Verso le otto di sera partimmo per fare ritorno a Managua. Quando ormai il sole declinava verso il pacifico e la montagna s’andava scurendo, all’ingresso di un ponte fummo fermati da due militari: un giovane e una donna armati di tutto punto. Parlarono con Ramon a bassa voce, la donna gesticolava facendo segni con la mano in direzione della collina vicina. Noi rimanemmo dentro la Jeep e guardavamo con apprensione a quello strano colloquio. Ramon salutò alla militare i due e venendo da noi ci disse: “non possiamo tornare stanotte a Managua perché la strada è interrotta”. Rolan gli chiese cos’era successo, ma Ramon balbettò qualche parola nel suo dialetto che non comprendemmo. Ci disse che avremmo dormito in una abitazione lì vicino, lungo la strada. Confesso che avemmo davvero paura. La Jeep fece dietro-front e, dopo circa un chilometro, si fermo in un piccolissimo agglomerato di casupole. Entrammo in una di quelle. Ci accolsero moglie e marito. Ramon parlò ai due, spiegando loro chi eravamo e perché si doveva passare la notte nella sua casa. Alle pareti della piccola stanza c’erano quattro fotografie del Papa polacco. La donna- adesso non ricordo il suo nome – mi fece domande sul Papa, su Roma e tant’altre cose ma sempre in ordine alla religione. I due erano devotissimi. Ci prepararono il letto nella stessa stanza dei Papi: ma sia io che Roland non chiudemmo occhio, avevamo paura! Si ripartì la mattina che appena albeggiava. Da Managua era venuta un’altra Jeep con due militari, i quali ci scortarono fino all’arrivo.
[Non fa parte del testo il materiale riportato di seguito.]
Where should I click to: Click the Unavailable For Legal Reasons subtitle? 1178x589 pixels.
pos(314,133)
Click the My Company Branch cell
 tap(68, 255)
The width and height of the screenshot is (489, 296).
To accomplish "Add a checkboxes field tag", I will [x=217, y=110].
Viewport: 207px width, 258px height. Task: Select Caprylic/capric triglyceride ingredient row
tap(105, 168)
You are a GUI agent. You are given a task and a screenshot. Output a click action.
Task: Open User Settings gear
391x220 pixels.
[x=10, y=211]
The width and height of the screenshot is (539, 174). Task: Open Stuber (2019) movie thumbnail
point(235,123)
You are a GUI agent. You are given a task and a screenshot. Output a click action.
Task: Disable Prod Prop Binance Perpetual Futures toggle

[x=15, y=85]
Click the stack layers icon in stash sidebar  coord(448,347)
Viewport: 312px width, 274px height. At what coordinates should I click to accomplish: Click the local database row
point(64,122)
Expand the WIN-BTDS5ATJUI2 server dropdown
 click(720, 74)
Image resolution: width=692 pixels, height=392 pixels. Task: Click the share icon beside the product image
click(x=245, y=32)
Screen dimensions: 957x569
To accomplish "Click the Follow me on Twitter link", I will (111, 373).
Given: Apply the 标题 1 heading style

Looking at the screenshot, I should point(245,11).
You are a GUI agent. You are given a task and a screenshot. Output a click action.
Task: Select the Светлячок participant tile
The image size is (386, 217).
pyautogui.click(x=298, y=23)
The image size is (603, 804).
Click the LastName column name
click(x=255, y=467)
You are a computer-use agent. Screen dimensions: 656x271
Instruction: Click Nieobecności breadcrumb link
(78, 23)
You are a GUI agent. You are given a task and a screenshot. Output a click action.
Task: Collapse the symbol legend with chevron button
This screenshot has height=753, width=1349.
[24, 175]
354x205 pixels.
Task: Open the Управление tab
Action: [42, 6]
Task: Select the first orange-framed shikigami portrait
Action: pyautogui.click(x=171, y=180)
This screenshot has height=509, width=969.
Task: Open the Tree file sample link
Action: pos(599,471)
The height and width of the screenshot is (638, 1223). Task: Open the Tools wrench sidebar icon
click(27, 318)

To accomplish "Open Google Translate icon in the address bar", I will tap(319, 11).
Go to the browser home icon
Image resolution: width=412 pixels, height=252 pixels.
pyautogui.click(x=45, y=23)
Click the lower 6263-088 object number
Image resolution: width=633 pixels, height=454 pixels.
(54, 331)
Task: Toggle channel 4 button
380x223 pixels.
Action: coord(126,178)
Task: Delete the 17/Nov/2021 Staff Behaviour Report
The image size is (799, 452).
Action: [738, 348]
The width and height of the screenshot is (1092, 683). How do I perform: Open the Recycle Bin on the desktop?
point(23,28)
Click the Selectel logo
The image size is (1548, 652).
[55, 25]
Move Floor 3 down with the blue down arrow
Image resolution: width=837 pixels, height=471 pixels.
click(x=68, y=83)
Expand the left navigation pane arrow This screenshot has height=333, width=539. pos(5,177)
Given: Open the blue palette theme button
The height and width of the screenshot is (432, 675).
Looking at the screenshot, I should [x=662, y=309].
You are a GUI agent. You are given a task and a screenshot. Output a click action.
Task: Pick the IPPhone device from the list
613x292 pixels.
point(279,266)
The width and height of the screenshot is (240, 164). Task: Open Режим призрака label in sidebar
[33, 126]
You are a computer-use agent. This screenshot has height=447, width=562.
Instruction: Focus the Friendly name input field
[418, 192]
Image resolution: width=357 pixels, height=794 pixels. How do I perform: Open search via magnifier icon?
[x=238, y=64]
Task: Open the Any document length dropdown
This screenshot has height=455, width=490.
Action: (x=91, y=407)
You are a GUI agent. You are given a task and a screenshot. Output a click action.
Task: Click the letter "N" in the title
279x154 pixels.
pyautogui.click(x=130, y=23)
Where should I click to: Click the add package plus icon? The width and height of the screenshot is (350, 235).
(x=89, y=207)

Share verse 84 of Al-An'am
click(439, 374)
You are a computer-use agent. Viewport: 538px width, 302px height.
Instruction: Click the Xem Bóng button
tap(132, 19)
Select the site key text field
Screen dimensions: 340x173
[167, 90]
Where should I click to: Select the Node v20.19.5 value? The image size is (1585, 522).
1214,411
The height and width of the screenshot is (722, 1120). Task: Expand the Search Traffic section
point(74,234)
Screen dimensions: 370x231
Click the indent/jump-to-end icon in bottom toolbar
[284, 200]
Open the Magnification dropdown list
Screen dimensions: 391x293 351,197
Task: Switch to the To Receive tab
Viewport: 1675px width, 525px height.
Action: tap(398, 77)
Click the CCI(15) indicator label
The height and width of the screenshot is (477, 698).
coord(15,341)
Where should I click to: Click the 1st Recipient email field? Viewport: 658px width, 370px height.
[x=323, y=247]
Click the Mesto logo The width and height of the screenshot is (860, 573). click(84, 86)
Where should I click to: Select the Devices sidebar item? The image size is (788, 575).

Quel viaggio fu per me una straordinaria avventura che mai dimenticherò.
Riflessioni: L’avventura.
L’avventura è per me una vicenda impensata, o per lo meno inconsueta. L’avventura è anche sognare cose desiderate e mai viste; ricercare emozioni o scoprire nuove realtà delle quali non sapevamo l’esistenza. L’avventura è anche il piacere di incamminarsi su strade sconosciute, correndo qualche pericolo, alla ricerca di forti emozioni, per conoscere, scoprire qualcosa di inusuale in circostanze particolari.